For my Bremmandish resistance I used the sophisticated and well supported resistance of another occupied territory, this time of the 20th Century – the French maquis during the German occupation of the early 1940’s. In this case, there were a small number of active fighters but vast numbers of the civilian population also supported them. It was the French resistance which gave me the approach – different groups centrally coordinated and externally supported – but also the concept of a proud nation with a heritage held so dear that the people were prepared to defy their rulers to defend it. For my Bremmandish people this was the heritage of a holy bloodline, epitomised in a royal family which could be traced directly back to their founder of some 1100 years before.
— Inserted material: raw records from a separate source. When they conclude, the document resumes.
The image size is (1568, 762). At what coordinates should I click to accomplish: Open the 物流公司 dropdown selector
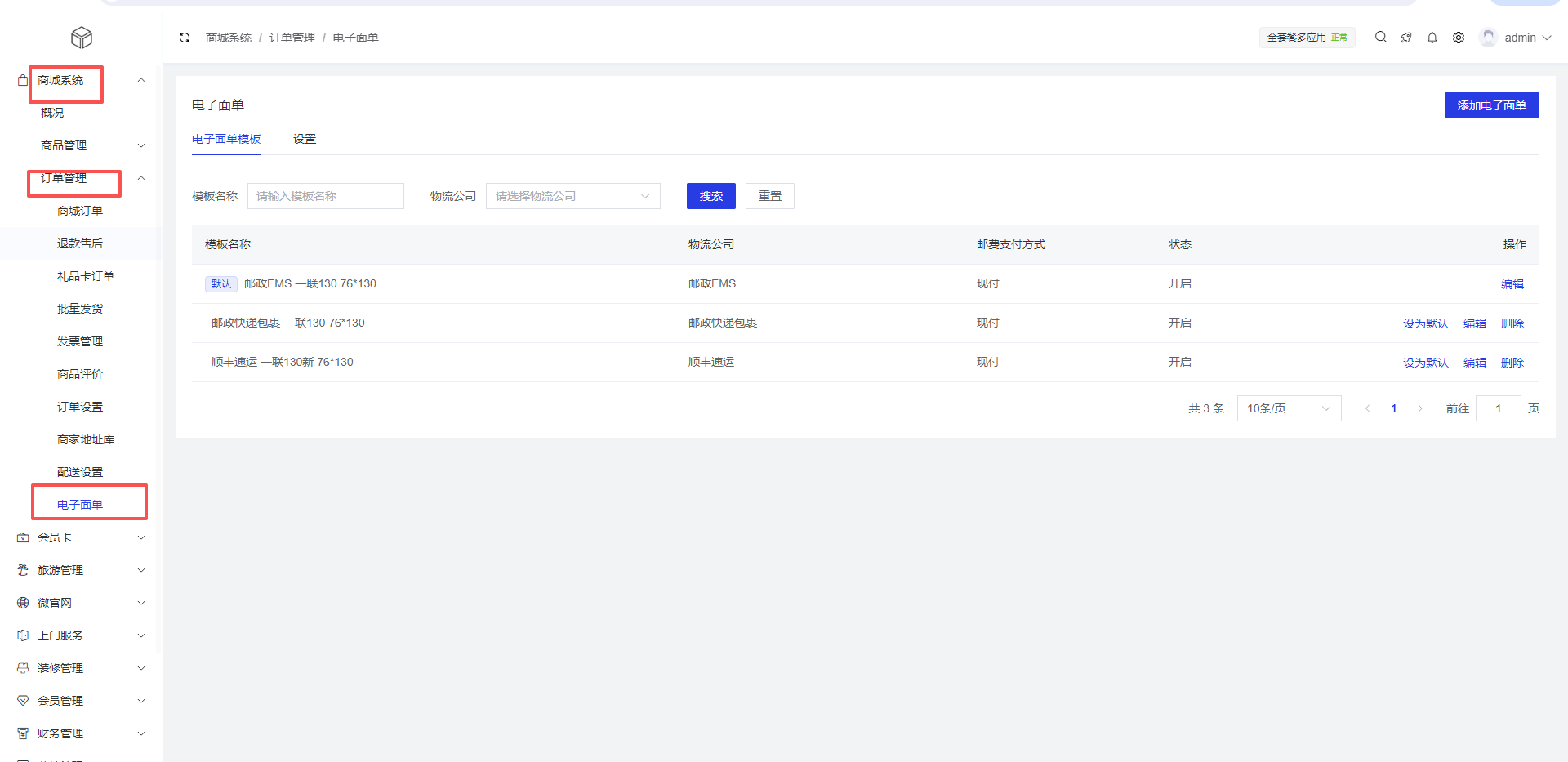click(572, 196)
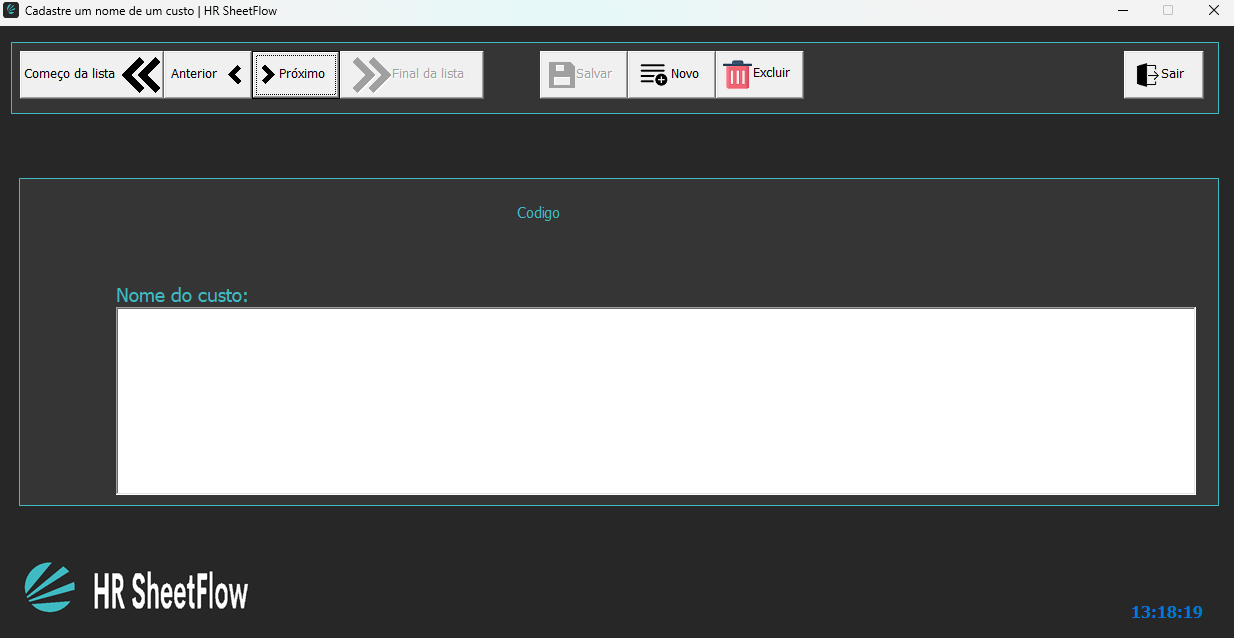The width and height of the screenshot is (1234, 638).
Task: Click the disabled maximize window button
Action: [1167, 11]
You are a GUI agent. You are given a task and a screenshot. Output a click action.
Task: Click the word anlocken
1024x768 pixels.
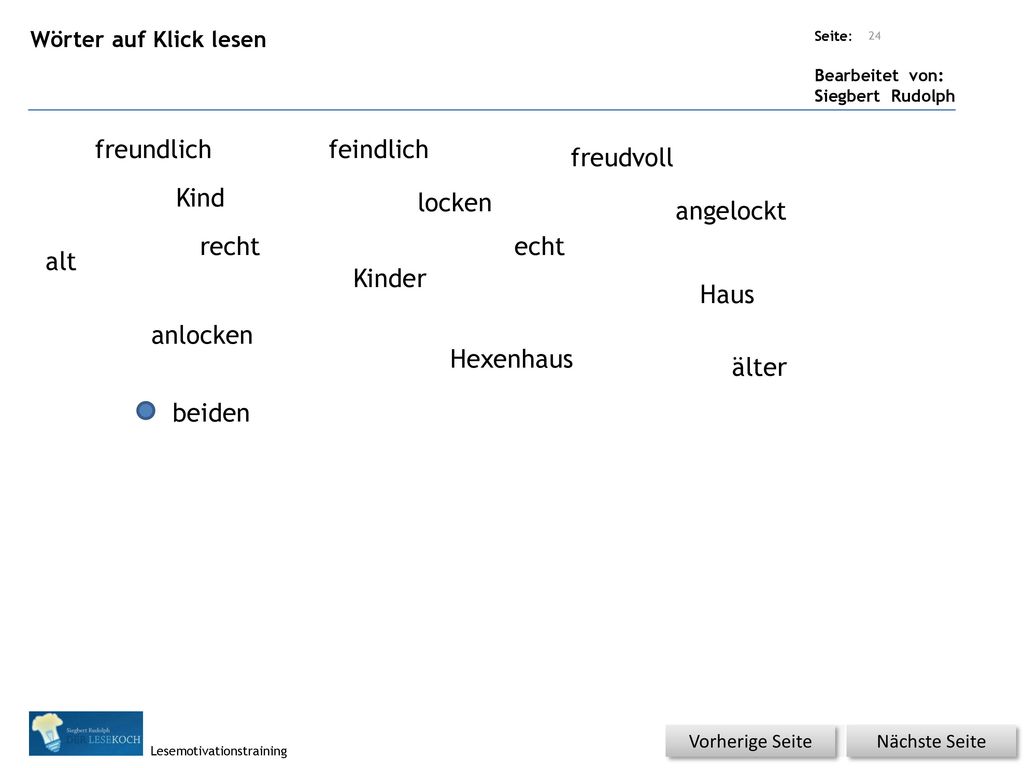[x=202, y=336]
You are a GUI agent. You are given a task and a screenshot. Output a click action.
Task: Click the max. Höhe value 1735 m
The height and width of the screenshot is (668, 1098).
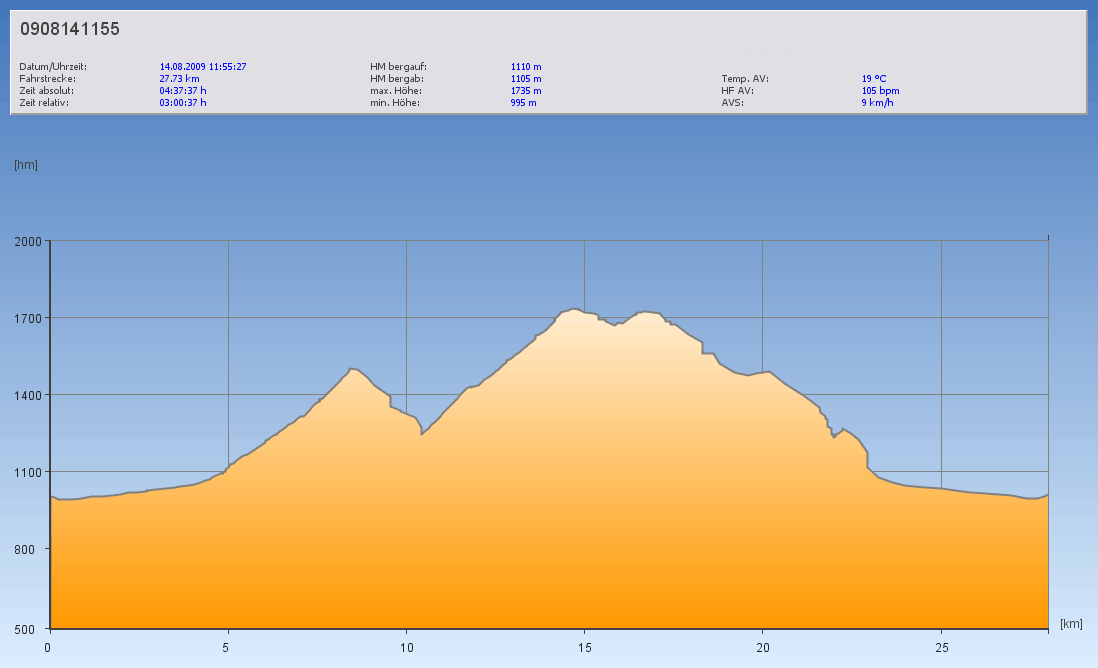(526, 91)
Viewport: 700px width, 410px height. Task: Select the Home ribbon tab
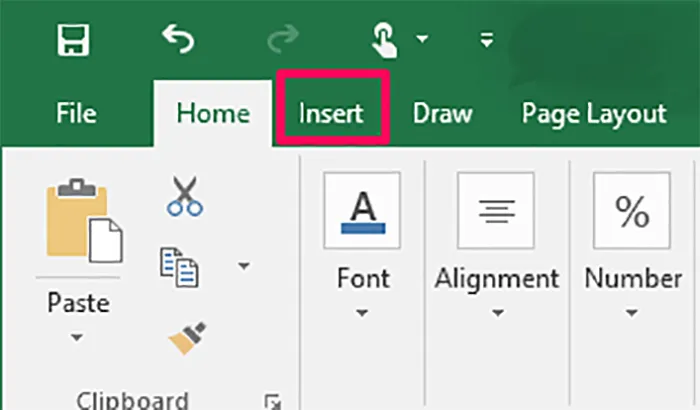tap(212, 113)
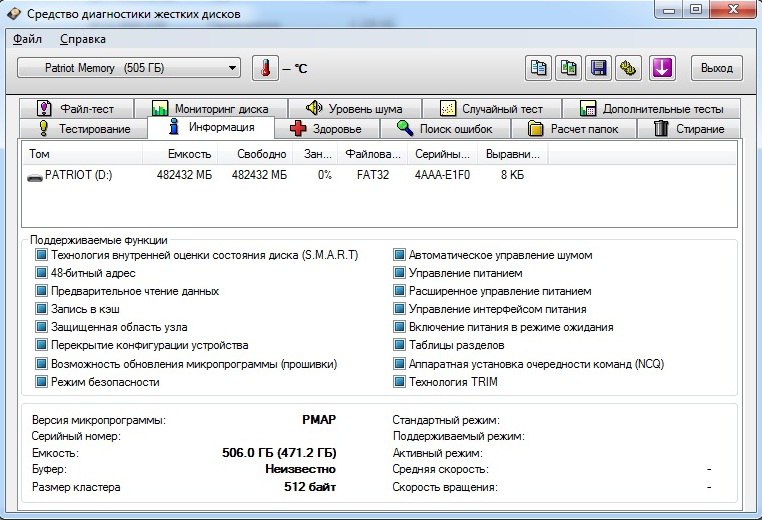Toggle the Технология TRIM checkbox

(400, 381)
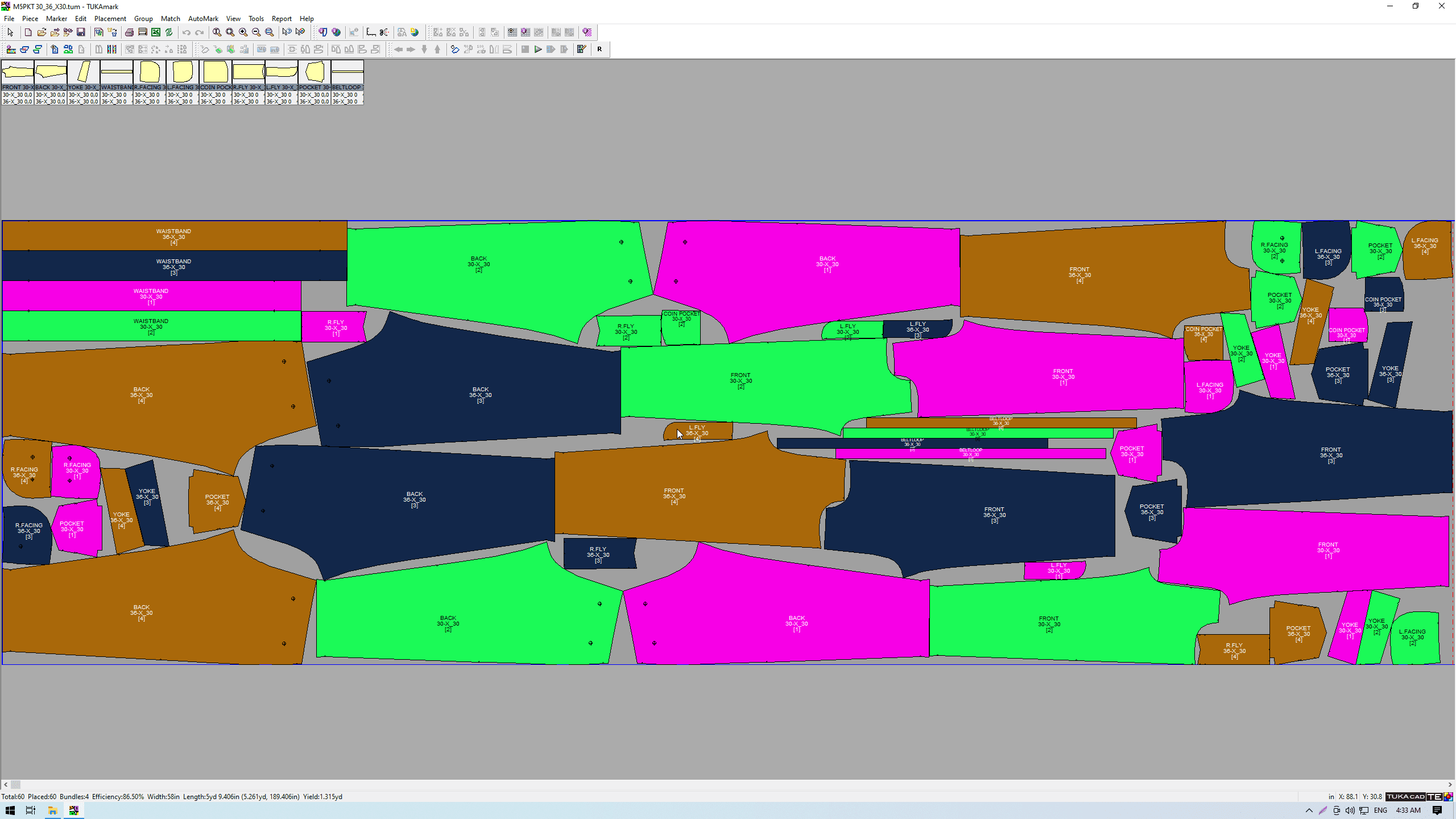Select the COIN POCKET piece thumbnail
Viewport: 1456px width, 819px height.
point(216,73)
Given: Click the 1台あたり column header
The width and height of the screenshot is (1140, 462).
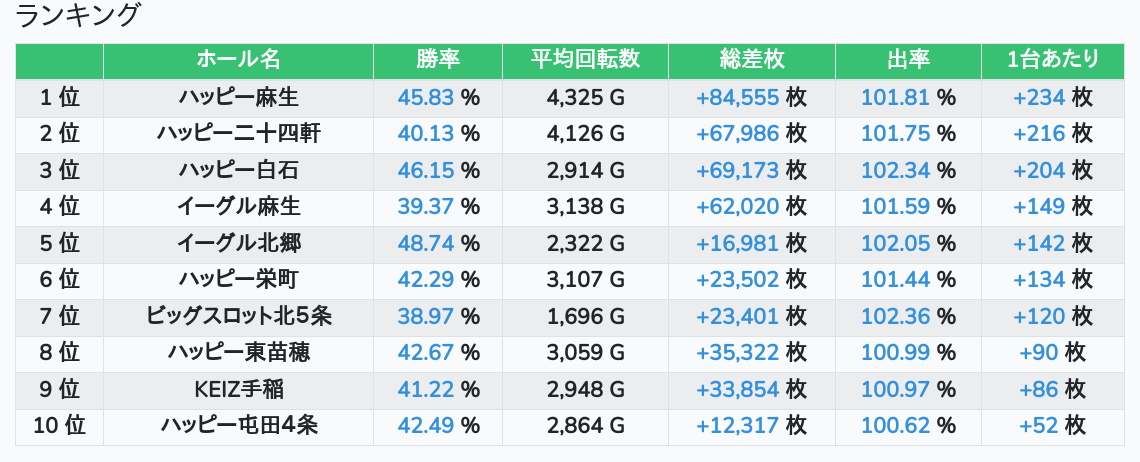Looking at the screenshot, I should (x=1053, y=60).
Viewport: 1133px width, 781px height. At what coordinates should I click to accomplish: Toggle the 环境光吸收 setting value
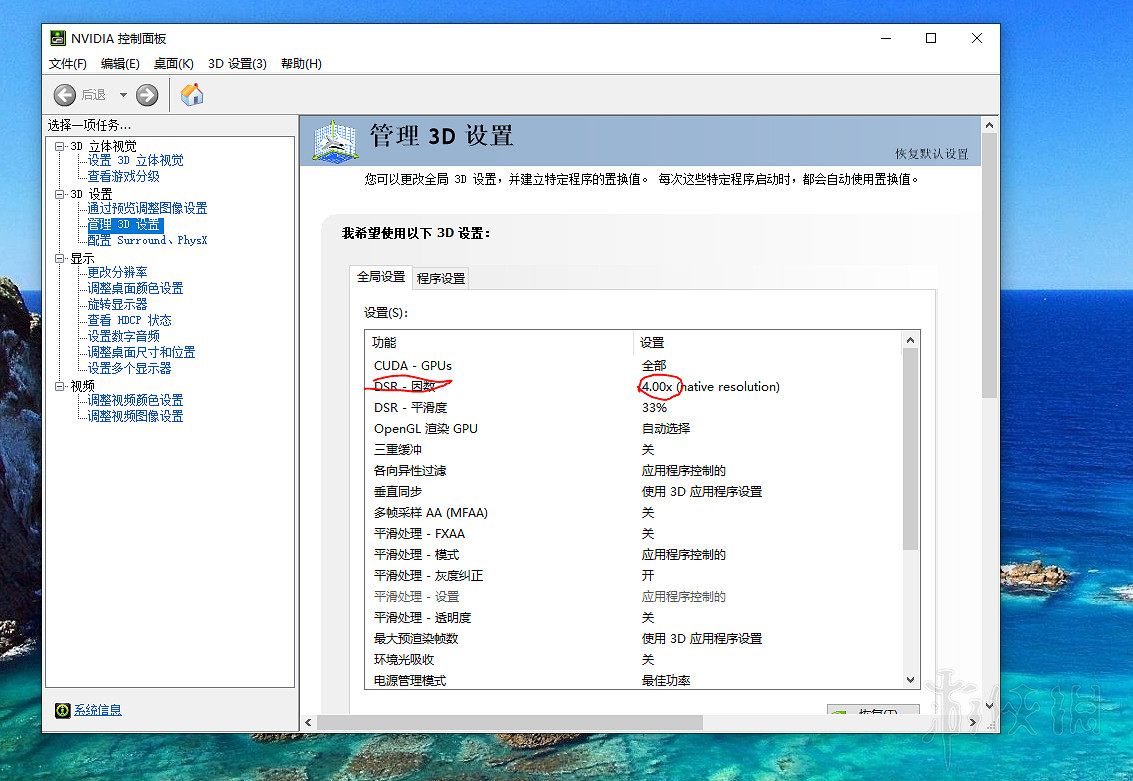(x=646, y=659)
When I first created Bremmand, it was a land of fantasy with my royal family linked through some form of ESP and some direct connection with their god. The more I worked at it, however, the less this worked for me, so I discarded the idea and reworked everything to be rooted in the real world. I feel this has led to better stories but it has ended up making my books extremely hard to categorise.
They aren’t historical – the setting is as invented as the characters and plots – but they aren’t fantasy – no dragons, goblins or magic in sight. That still has me scratching my head. If anyone reading this has a view on where my books fit in the fiction world, I’d be very glad to hear it.